Zipp Mobility looks to raise €1m in new crowdfunding campaign
Funding to be used to buy 2,500 e-scooters as start-up looks to expand into more markets
Zipp is among a large number of shared e-scooter service providers who hope to launch in the Republic shortly
E-scooter start-up Zipp Mobility, whose backers include former Irish rugby international Brian O’Driscoll, is looking to raise €1 million in a new crowdfunding campaign.
The fundraise is essentially an extension of the company’s seed round and if successful will bring total investment to date to €2 million.
The start-up is hoping to secure €500,000 from private investors via the campaign and a simliar amount from the general public.
Founder and chief executive Charlie Gleeson told The Irish Times that the funding will be used to acquire over 2,500 e-scooters as the company looks to expand into more markets across Ireland, Britain and mainland Europe.
He said part of the reason for opting for a crowdfunding campaign is that Zipp wants to ensure a strong long-lasting relationship with its customers.
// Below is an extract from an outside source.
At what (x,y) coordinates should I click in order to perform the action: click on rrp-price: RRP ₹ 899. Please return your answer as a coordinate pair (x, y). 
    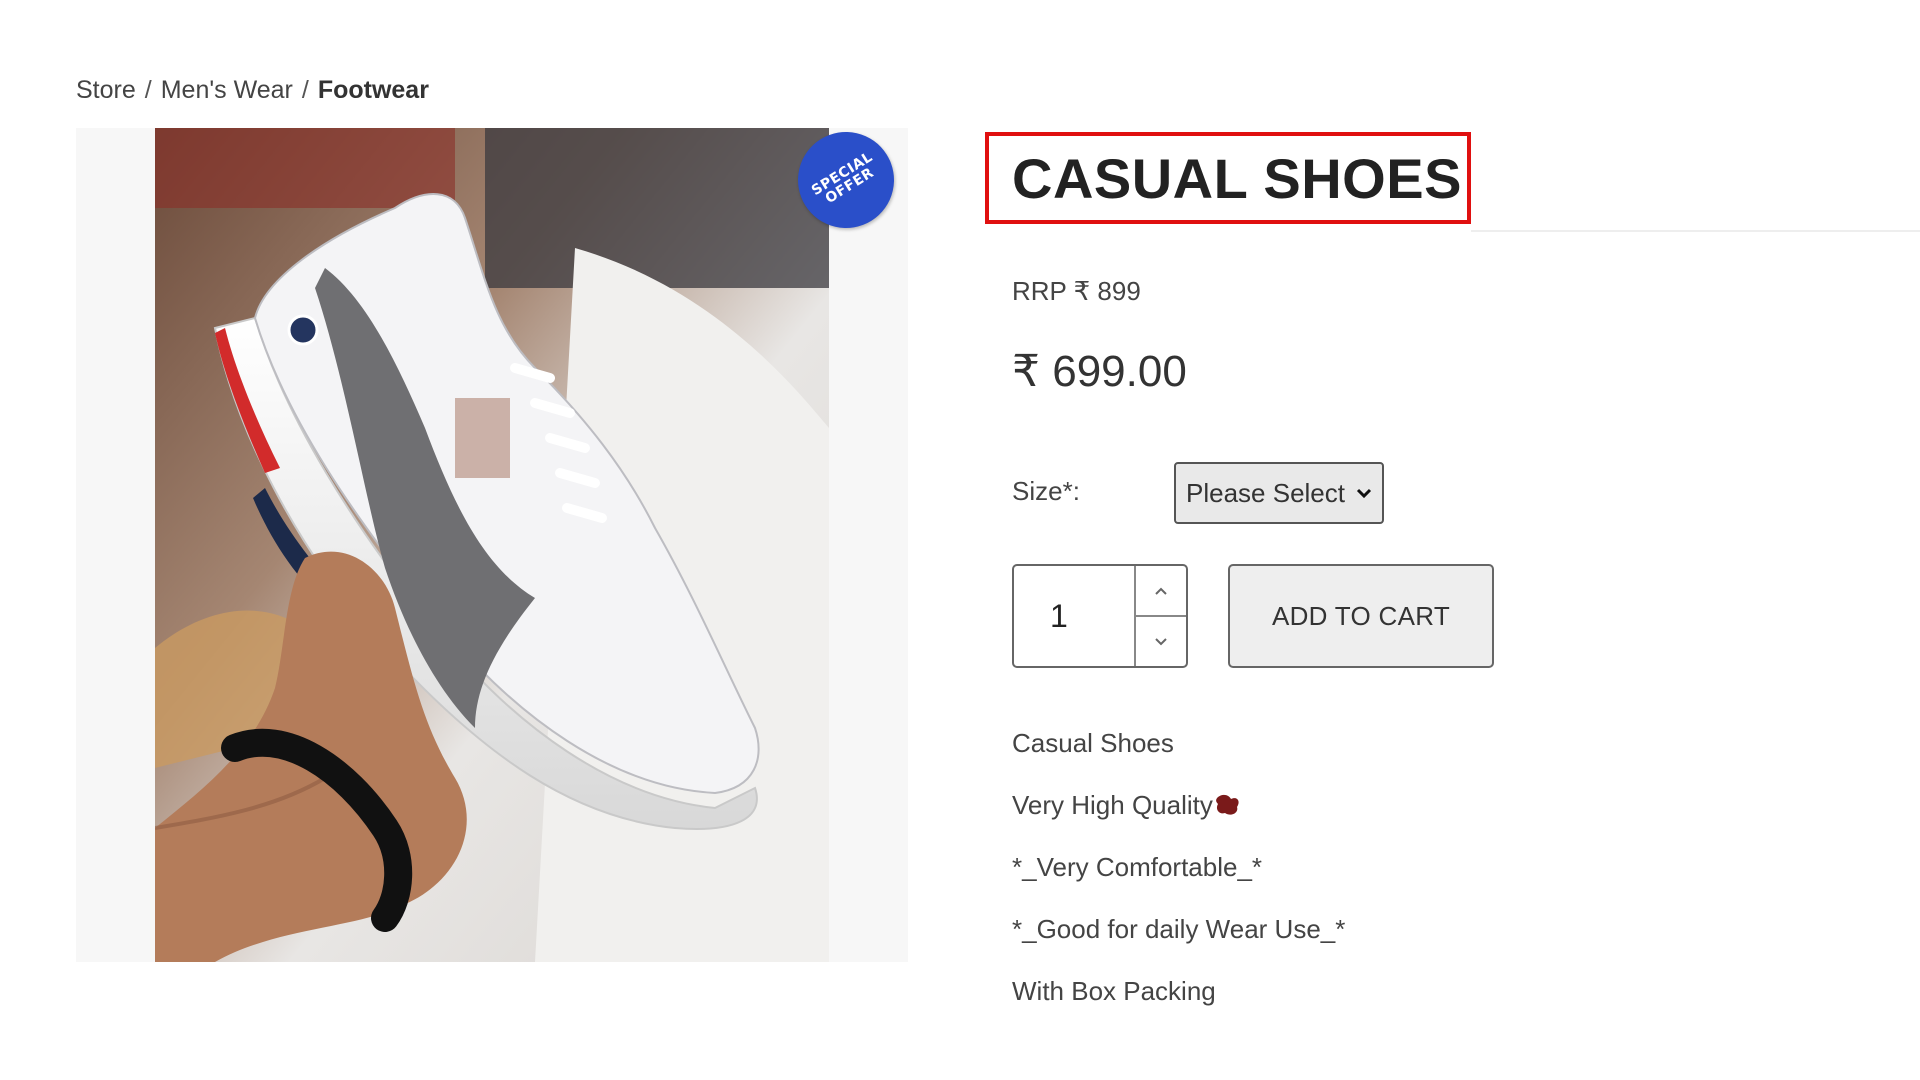
    Looking at the image, I should click on (1076, 291).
“One of the key differentiators for Zipp is our community-centric approach to scooter sharing. We want to create long term relationships within the communities we serve and want our customers to be part of Zipp’s journey, as well as the greater micromobility movement. We wanted to offer our customers a chance to own a piece of Zipp,” he said.
“As well as this, the crowdfunding process is relatively short compared to institutional funding rounds. Our growth opportunities are imminent so crowdfunding suits us nicely,” Mr Gleeson added.
The campaign, which is to be held on the Irish platform, Spark Crowdfunding, goes live on Friday.
Zipp is among a large number of shared e-scooter service providers who hope to launch in the Republic shortly. It is already active in Britain, where it has secured a number of licenses with local councils to run operations. It is also in talks with a number of local authorities across Europe.
The Zipp e-scooter features an aircraft-grade aluminium frame, 10-inch airless tyres, a swappable battery, dual braking, a wide base and a low centre of gravity. The start-up claims its e-scooter has a useful lifetime of more than two years, compared with the estimated industry average for shared scooters of just three months.
Government Chief Whip Jack Chambers on Monday published the Dáil’s summer schedule which includes the Road Traffic (Misc Provisions) Bill, which will legislate for and regularise the usage of e-scooters.